Associated Press State & Local Wire
May 8, 2002

Investigators looking into the unsolved 1974 killings of two girls have asked St. John's Abbey for information on several monks and priests who are restricted by the abbey for alleged past sexual abuse.

Stearns County Sheriff James Kostreba wouldn't say exactly what he was looking for, but said it was "way too premature" to name suspects or draw any direct links between the killings and St. John's.

"It has always been an open investigation," Kostreba said Wednesday about the slayings that occurred nearly three decades ago near St. Cloud.

Abbot John Klassen has agreed to provide the information for 13 Benedictine monks and priests who were there between 1970 and 1990. Klassen says they have been restricted to responsibilities that limit their contact with the public. Two of them have denied any wrongdoing; the others have admitted some form of abuse.

The list includes the Rev. Richard Eckroth, who took dozens of children to a St. John's-owned cabin near Bemidji during the 1970s. Several of the now-grown children say he abused them. Eckroth denies it.

Two of the children, Mary and Susanne Reker, were found stabbed to death in 1974 in a quarry near St. Cloud, about 65 miles northwest of Minneapolis. Mary was 15; Susanne 12.

Kostreba said there is no new physical evidence in the case.

Eckroth passed a polygraph test about the killings in the 1990s, the sheriff said. A message left at the abbey for the 75-year-old Eckroth was not returned Wednesday.

Klassen, abbot for 17 months, is credited with responding to allegations of abuse more openly than his predecessors. He publicly acknowledged sexual abuse by former Abbot John Eidenschink.

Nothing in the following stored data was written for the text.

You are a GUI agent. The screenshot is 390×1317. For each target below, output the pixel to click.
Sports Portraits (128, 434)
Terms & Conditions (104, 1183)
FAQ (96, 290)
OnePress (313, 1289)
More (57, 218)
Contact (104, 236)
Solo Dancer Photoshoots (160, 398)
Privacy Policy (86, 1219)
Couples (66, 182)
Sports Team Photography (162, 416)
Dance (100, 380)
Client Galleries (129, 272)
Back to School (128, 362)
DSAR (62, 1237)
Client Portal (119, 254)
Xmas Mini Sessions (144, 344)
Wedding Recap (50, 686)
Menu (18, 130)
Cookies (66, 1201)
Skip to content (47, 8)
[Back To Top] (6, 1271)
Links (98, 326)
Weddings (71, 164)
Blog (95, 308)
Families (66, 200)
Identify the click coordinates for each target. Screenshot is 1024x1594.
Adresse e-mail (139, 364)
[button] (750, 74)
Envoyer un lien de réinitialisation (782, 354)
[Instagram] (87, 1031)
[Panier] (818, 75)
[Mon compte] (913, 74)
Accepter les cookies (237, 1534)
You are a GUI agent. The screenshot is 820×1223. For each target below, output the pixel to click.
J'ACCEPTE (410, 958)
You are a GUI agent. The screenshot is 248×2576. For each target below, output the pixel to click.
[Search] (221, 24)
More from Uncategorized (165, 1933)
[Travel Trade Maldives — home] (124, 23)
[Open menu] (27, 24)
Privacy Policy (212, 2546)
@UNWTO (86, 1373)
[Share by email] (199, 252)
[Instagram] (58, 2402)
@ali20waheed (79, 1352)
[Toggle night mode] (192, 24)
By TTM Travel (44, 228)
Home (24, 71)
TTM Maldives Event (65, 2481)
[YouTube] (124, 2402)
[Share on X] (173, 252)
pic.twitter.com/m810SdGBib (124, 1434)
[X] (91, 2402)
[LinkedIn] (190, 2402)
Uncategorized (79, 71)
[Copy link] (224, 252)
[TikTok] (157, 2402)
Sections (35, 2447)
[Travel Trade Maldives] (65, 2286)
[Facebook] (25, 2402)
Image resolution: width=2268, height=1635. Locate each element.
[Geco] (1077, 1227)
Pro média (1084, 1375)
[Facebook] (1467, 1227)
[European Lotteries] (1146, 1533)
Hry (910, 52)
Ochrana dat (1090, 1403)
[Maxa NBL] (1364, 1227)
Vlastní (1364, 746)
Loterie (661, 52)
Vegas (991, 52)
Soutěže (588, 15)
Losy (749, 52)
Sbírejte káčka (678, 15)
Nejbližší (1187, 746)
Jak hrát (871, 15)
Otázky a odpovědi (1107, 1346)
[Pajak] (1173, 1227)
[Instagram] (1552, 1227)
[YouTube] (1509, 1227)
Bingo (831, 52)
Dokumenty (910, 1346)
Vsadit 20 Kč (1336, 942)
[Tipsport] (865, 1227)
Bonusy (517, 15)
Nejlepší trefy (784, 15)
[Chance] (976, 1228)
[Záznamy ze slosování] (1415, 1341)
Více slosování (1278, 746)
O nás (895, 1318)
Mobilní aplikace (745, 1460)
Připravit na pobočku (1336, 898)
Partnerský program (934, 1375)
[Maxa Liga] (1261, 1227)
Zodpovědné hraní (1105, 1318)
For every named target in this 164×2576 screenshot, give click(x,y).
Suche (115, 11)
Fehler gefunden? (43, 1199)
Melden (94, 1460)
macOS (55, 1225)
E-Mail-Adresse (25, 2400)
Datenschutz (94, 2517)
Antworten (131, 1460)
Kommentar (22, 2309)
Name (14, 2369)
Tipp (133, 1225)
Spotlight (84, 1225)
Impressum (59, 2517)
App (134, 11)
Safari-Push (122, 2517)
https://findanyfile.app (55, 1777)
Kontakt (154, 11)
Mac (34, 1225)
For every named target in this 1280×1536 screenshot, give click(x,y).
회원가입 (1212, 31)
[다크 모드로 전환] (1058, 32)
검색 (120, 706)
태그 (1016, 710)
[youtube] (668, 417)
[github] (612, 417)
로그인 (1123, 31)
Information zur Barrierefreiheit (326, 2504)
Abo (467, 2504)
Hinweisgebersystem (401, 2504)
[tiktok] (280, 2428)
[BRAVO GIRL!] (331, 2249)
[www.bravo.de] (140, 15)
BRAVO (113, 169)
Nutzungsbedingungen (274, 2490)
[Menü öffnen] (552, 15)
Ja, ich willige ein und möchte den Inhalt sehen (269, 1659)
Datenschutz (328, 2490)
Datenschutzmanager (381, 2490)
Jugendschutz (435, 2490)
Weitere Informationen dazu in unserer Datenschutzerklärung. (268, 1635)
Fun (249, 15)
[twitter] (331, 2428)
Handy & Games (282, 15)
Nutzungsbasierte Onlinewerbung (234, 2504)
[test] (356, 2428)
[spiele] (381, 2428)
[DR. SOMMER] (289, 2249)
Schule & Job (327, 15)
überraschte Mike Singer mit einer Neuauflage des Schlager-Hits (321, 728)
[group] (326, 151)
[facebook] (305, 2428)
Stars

That prompted a handful of additional allegations against Eckroth by people who had been taken to the cabin as children.

The Reker girls' parents, Rita and Fred Reker, met with Kostreba and Klassen last week to discuss the growing number of reports that the priest abused many children at the cabin. Fred Reker worked at the St. John's Liturgical Press warehouse on campus.

"We have learned a lot of things in the past couple of weeks about what happened at the cabin," Rita Reker, the girls' mother, told AP Wednesday. She said she hoped that by coming forward, her family would give credibility to other victims.

Rita Reker said Eckroth took several of her six children, including Mary and Susanne, to the cabin twice in the two years before the girls were killed. Reker has said she doesn't believe Eckroth was involved in her daughter's deaths.